TASK STATEMENT ::
Reproduce the records word for word, leaving out any pictures they hold.
--- SUPPLIED RECORDS ---
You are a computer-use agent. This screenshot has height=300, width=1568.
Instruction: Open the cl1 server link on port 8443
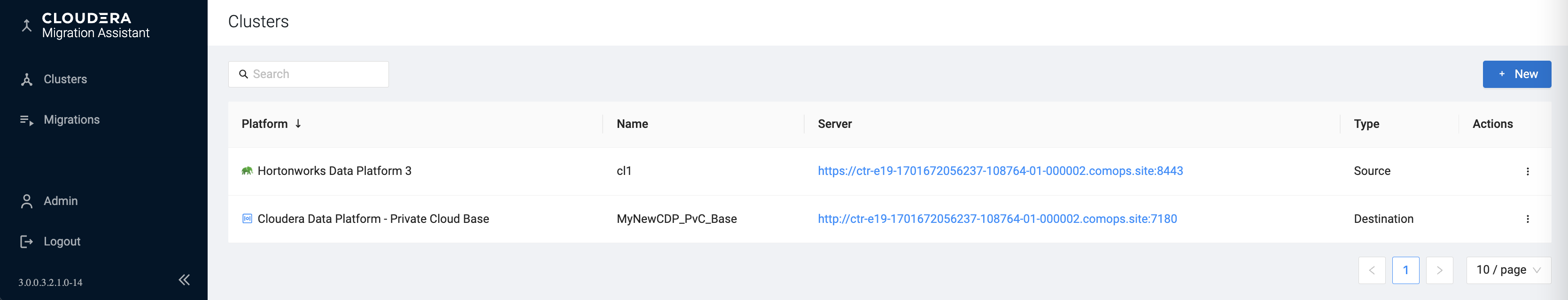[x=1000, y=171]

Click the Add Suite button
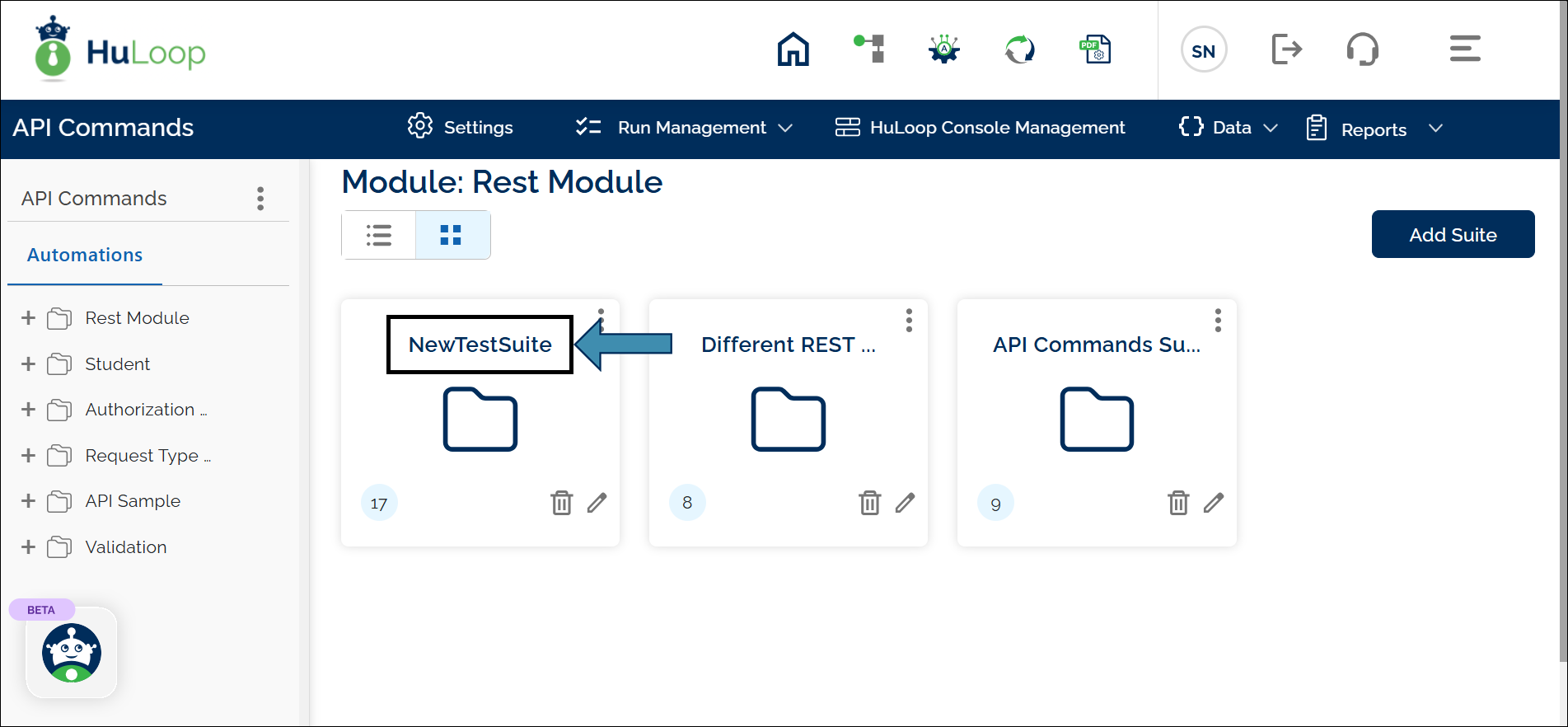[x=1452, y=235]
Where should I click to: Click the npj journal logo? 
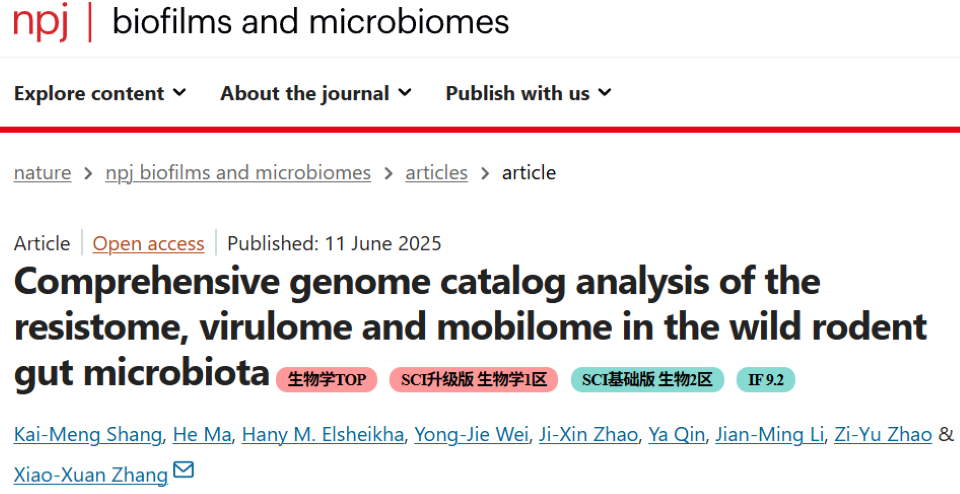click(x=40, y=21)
---
ANSWER ::
You are a computer-use agent. This screenshot has height=300, width=1568.
Instruction: Open the cl1 server link on port 8443
[x=1000, y=171]

Click the Add Suite button
[x=1452, y=235]
Where should I click to: Click the npj journal logo? 
click(x=40, y=21)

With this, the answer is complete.